Ten weeks ago, routine follow-up tests indicated that Kyler's cancer had returned. This time, his treatment options are few, since recurrent neuroblastoma brings with it an entirely different set of medical considerations than the ones associated with an initial diagnosis.

Kyler's CHOP oncologist, Stephan Grupp, says that Kyler needs a treatment called MIBG therapy, in which a radioactive drug, delivered intravenously, travels to tumor sites, slamming them with radiation.

Depending on how Kyler responds, he may need up to three rounds of MIBG to knock his cancer back into remission.

MIBG is "less toxic than chemotherapy, and is usually tolerated well by patients," says Grupp, a world expert in neuroblastoma, thanks to CHOP's status as a national referral center for kids with the rare disease.
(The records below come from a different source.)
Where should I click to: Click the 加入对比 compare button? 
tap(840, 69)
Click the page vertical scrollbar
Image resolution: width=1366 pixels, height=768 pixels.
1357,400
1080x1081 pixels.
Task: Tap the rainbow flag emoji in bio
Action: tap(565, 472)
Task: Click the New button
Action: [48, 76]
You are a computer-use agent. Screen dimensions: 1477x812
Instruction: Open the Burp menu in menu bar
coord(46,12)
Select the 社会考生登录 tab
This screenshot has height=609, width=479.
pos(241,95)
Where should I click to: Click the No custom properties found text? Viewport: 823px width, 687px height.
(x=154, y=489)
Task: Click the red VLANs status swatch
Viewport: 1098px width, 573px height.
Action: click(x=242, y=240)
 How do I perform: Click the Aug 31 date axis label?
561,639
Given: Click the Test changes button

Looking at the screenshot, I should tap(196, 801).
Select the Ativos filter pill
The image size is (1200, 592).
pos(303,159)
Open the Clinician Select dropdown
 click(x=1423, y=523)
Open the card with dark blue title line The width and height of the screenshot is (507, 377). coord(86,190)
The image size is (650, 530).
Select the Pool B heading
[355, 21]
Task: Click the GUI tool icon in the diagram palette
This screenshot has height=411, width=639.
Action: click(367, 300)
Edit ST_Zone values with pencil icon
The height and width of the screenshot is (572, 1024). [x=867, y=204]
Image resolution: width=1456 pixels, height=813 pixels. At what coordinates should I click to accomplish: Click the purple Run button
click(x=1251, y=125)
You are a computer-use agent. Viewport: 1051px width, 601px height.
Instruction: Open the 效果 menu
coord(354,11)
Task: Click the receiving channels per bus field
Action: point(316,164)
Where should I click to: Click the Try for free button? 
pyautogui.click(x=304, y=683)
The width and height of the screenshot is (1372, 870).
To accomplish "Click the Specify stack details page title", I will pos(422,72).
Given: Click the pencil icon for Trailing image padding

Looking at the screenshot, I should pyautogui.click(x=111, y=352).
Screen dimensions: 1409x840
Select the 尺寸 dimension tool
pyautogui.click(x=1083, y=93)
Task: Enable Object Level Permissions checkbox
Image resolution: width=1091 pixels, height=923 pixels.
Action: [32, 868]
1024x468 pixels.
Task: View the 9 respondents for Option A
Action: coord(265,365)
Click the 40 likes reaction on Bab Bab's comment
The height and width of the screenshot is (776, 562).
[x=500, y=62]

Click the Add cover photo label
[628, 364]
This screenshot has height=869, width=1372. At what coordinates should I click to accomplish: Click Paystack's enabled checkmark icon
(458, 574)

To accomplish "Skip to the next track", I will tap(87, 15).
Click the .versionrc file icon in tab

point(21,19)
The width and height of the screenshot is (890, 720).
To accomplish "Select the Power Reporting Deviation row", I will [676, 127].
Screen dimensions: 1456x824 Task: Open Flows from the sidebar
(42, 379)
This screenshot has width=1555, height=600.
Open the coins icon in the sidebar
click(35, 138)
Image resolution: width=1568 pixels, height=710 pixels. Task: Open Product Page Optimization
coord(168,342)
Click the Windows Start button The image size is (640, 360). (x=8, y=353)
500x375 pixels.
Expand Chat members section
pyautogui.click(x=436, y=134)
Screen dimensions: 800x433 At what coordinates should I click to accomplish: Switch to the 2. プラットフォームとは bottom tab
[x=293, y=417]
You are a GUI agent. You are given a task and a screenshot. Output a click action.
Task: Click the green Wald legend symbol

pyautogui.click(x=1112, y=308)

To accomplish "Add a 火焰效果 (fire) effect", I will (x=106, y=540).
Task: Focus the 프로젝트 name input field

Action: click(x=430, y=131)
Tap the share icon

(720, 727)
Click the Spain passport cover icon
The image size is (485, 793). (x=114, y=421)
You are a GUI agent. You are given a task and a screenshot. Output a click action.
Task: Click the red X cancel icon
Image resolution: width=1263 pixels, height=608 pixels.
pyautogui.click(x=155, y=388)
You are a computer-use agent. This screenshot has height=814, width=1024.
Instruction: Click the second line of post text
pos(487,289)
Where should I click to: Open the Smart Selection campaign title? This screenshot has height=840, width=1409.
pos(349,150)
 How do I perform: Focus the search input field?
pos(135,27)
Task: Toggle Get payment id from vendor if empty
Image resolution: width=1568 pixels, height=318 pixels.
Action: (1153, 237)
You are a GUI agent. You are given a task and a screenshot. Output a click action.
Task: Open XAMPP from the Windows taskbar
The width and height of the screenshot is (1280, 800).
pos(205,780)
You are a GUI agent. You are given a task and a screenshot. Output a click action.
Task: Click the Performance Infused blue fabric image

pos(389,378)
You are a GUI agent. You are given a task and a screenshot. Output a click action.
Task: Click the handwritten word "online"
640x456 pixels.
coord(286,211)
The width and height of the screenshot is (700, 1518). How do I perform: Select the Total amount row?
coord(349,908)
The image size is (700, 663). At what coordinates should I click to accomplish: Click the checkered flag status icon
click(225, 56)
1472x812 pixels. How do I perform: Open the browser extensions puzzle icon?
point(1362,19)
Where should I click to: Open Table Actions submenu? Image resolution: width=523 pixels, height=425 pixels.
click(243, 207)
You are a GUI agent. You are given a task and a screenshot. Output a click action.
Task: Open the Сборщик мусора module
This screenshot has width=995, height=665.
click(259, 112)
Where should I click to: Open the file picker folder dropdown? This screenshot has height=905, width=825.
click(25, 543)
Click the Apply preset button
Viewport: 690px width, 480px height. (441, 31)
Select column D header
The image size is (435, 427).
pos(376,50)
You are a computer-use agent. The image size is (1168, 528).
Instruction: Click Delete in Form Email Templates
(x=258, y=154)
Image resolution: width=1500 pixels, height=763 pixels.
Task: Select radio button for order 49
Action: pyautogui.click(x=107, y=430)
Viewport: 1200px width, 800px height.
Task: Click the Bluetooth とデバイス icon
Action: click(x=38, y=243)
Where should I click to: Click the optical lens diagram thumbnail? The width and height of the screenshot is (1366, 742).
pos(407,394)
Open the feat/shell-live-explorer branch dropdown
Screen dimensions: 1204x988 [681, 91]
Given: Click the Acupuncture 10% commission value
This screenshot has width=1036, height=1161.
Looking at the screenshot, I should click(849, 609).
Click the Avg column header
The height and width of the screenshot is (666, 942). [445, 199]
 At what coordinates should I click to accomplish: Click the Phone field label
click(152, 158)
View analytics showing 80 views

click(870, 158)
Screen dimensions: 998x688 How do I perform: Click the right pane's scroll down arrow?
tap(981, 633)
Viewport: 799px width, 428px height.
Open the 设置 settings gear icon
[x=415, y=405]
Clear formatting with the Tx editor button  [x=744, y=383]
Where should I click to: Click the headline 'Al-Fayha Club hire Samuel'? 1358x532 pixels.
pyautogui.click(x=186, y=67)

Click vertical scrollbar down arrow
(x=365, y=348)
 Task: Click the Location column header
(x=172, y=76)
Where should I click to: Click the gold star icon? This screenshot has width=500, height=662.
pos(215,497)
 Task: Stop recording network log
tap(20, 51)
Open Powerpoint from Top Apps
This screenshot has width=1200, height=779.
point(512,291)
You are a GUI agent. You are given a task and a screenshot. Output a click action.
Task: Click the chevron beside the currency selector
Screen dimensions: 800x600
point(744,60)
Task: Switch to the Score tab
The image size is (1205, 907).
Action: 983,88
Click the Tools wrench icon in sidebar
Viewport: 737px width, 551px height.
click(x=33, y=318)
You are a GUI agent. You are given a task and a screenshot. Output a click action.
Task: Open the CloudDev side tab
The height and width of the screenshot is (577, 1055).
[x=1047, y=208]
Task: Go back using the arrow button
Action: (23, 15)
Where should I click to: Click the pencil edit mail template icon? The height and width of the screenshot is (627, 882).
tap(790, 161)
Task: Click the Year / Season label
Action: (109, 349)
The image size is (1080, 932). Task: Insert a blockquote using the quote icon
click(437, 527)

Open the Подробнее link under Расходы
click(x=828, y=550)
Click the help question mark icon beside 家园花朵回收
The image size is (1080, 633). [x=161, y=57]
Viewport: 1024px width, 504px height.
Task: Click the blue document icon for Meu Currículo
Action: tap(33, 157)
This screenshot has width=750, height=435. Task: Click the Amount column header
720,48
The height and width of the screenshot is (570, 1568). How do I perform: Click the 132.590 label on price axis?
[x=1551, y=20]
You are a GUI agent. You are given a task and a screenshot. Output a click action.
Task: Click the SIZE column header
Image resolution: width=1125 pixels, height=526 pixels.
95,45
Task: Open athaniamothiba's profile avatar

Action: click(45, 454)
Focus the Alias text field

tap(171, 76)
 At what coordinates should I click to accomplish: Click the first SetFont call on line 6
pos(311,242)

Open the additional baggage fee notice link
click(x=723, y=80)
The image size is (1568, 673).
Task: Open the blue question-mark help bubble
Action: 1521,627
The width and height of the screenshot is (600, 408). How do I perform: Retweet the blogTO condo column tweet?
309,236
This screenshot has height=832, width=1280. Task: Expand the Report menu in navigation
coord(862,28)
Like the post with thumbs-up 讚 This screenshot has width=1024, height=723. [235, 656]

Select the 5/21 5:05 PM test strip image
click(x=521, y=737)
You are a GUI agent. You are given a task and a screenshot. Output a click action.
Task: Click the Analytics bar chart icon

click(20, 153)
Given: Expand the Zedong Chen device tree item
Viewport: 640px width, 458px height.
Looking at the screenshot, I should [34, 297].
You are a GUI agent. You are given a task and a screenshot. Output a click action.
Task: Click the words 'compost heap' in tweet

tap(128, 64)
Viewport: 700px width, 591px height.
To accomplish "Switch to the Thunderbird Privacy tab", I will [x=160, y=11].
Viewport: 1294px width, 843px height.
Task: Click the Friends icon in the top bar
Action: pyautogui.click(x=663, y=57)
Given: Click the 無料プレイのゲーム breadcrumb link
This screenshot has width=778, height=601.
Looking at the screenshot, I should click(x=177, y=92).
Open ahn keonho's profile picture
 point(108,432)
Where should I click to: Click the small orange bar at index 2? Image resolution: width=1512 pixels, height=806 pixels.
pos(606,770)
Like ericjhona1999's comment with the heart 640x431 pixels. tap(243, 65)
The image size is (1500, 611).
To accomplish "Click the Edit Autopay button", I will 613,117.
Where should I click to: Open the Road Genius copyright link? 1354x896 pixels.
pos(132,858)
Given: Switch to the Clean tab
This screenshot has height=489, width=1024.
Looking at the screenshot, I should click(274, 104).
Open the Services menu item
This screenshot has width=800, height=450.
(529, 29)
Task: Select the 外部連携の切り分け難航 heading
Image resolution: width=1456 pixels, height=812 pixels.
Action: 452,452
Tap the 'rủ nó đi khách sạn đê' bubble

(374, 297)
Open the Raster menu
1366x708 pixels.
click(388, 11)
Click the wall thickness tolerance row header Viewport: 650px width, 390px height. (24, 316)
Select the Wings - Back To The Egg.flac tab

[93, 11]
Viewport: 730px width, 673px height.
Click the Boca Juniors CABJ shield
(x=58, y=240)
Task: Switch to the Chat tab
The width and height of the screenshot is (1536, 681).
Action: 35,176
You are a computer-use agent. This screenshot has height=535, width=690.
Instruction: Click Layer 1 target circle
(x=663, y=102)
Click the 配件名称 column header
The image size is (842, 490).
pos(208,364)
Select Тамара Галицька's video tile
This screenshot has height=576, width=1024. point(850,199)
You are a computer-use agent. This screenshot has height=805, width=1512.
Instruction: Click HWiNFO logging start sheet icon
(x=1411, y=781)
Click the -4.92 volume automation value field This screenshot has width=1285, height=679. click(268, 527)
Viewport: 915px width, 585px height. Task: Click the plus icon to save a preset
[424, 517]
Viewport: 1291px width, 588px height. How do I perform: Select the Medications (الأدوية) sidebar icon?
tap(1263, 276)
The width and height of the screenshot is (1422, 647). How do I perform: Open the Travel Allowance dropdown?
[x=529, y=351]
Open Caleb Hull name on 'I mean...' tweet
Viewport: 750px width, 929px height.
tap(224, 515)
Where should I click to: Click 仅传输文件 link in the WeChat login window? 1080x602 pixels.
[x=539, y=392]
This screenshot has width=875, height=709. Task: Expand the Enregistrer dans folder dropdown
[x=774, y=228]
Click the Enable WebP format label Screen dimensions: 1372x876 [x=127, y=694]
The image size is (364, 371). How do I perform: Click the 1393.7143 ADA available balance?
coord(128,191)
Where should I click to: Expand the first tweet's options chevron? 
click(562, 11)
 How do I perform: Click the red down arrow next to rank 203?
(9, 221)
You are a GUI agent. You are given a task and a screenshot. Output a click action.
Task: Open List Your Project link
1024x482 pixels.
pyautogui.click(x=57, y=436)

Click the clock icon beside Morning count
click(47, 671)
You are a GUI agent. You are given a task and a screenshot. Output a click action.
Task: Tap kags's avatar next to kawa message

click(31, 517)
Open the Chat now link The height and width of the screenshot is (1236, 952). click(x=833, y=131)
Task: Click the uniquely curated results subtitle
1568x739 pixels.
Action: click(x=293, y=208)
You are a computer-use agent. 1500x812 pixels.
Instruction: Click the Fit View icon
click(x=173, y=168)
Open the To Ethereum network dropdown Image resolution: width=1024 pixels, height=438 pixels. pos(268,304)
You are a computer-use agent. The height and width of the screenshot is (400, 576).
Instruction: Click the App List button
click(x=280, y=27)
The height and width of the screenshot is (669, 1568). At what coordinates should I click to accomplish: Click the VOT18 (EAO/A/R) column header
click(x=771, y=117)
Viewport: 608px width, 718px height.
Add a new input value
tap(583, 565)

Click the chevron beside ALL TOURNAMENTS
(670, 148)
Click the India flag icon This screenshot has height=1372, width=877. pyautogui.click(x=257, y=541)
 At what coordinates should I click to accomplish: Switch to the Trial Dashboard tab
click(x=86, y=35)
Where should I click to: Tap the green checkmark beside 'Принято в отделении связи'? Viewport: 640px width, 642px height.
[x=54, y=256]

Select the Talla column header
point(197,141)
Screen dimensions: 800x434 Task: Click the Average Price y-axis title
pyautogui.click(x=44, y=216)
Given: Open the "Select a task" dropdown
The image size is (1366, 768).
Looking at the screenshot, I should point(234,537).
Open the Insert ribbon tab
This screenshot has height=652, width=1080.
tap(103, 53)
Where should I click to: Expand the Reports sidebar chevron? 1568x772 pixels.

MIBG therapy is the only effective treatment available to Kyler at this stage of his illness. Without it, he won't live to see his sixth birthday.

Unbelievably, Kyler's insurance carrier, Harrisburg-based HealthAmerica, has denied coverage for the treatment, which it considers "investigational/experimental" because there is "inadequate evidence in the peer-reviewed published clinical literature regarding its effectiveness."

The therapy is not approved by the Food and Drug Administration, another criterion that HealthAmerica requires.